§ **Supplied passage**
▼

Background: Cerebral autoregulation is a robust regulatory mechanism that stabilizes cerebral blood flow in response to reduced blood pressure, thereby preventing cerebral ischaemia. Scientists have long believed that cerebral autoregulation also stabilizes cerebral blood flow against increases in intracranial pressure, which is another component that determines cerebral perfusion pressure. However, this idea was inconsistent with the complex pathogenesis of normal pressure hydrocephalus, which includes components of chronic cerebral ischaemia due to mild increases in intracranial pressure.

Methods: Twenty-one patients who underwent ventriculoperitoneal shunt surgery for normal pressure hydrocephalus were included in this study. To determine the pressure setting of the Codman-Hakim programmable valve, intracranial pressure was measured after shunt surgery by puncturing the Ommaya reservoir, which formed a closed circuit with the needle and the syringe. Then, intracranial pressure was continuously measured with intermittent infusion of cerebrospinal fluid from the same closed circuit. We also continuously measured oximetry data, such as regional cerebral oxygen saturation derived from near-infrared spectroscopy monitoring. These data were digitized, recorded, and used for calculating intracranial compliance and the relationship between cerebrospinal fluid volume loading and intracranial pressure.

▲

§ **Your tasks**
A) In the study summary, how many patients were included, and what surgery had they undergone?
B) Condense the study summary's paragraph that opens "Background: Cerebral autoregulation" into two or three sentences, keeping its main facts.
C) According to the study summary, which items formed the closed circuit used to measure intracranial pressure after shunt surgery? List them all.

§ **Supplied records**
▼

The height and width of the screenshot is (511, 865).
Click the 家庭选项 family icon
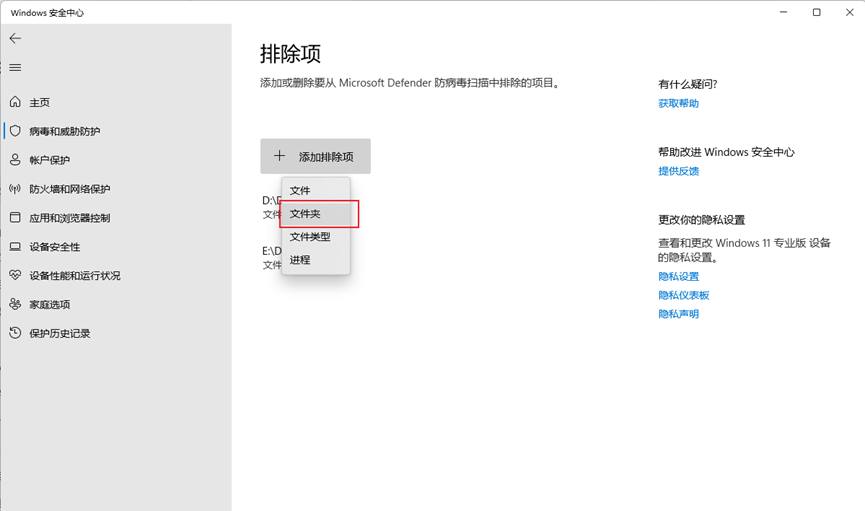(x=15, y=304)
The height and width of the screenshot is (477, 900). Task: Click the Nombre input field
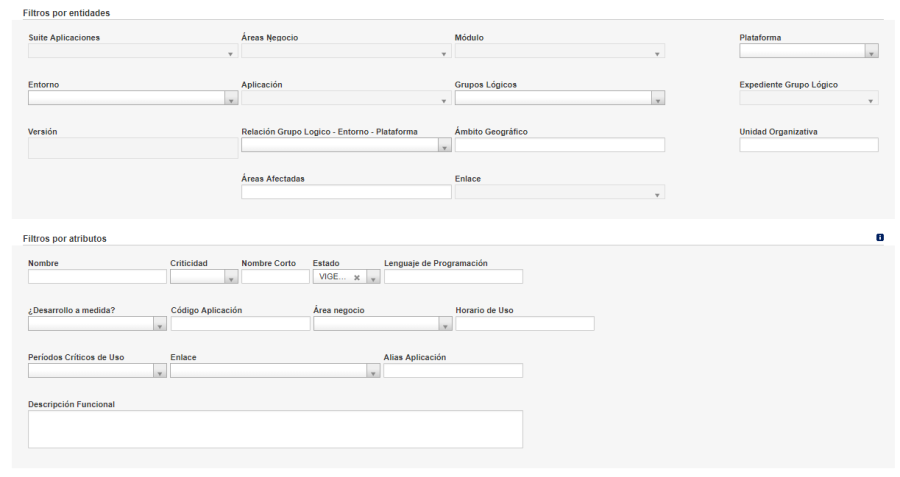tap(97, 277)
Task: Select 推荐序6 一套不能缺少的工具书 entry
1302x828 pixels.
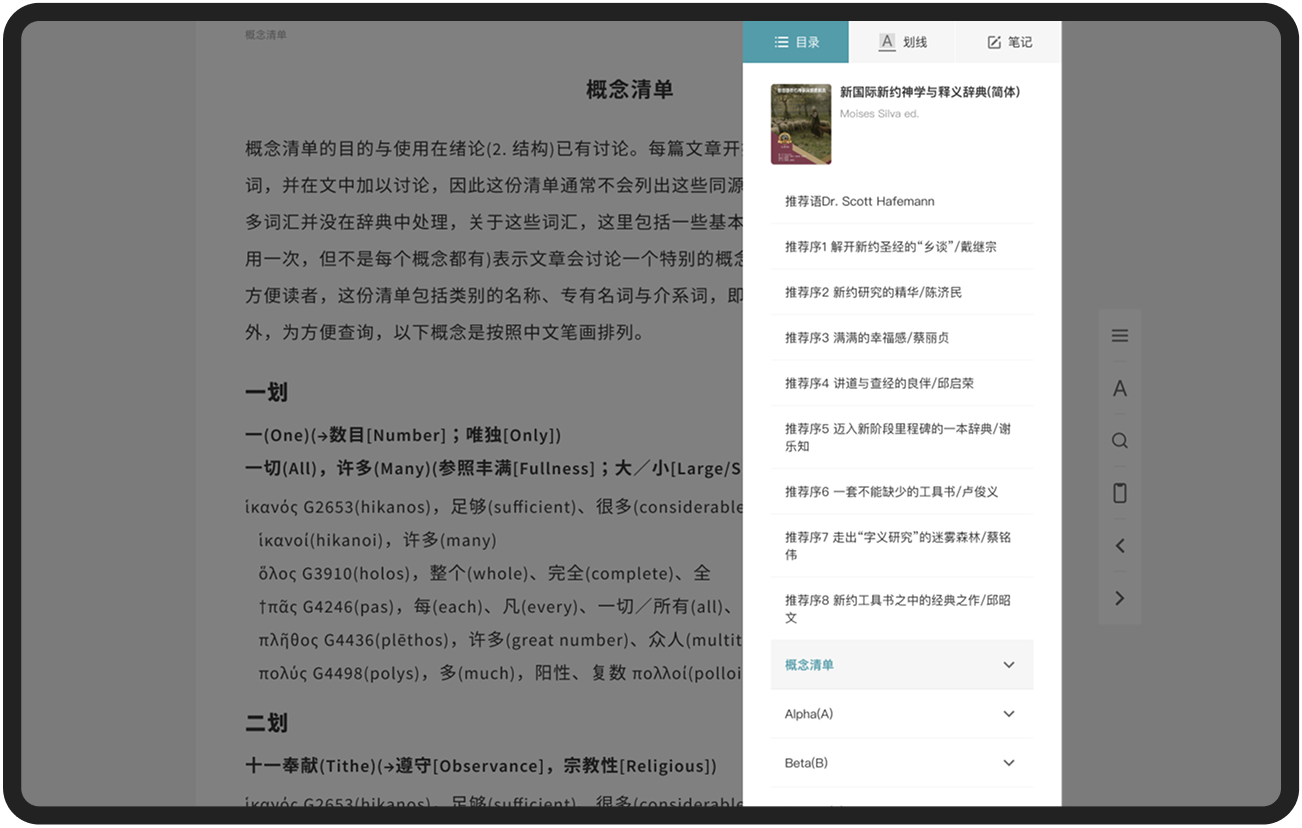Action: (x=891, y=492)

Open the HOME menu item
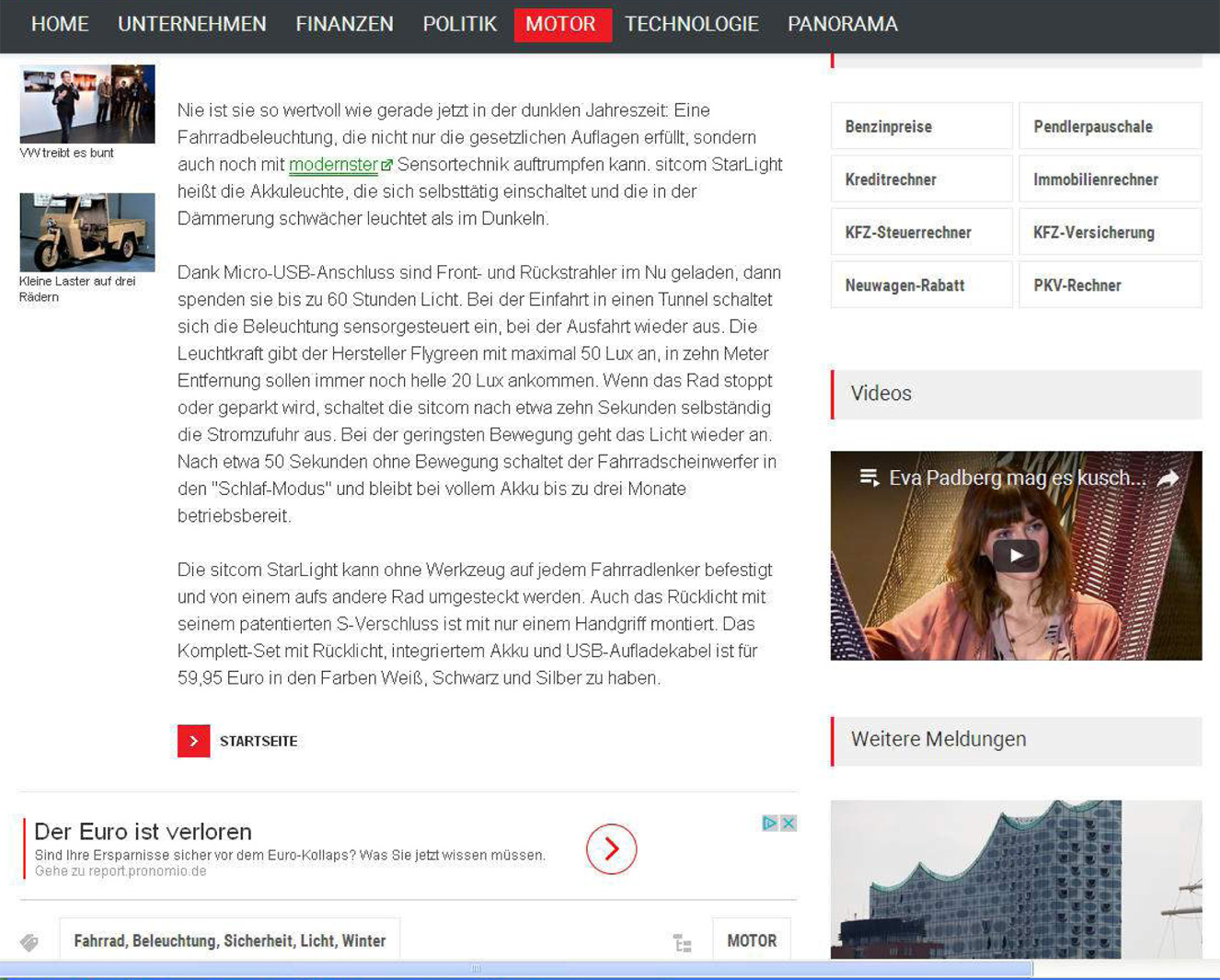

▲

§ **Results of the exercise**
A) Twenty-one patients were included, all of whom had undergone ventriculoperitoneal shunt surgery for normal pressure hydrocephalus.

B) Cerebral autoregulation stabilizes cerebral blood flow when blood pressure drops, which prevents cerebral ischaemia. Scientists long believed that it also stabilizes flow against rises in intracranial pressure, another determinant of cerebral perfusion pressure. That belief conflicted with normal pressure hydrocephalus, which involves chronic cerebral ischaemia caused by mild increases in intracranial pressure.

C)
- Ommaya reservoir
- Needle
- Syringe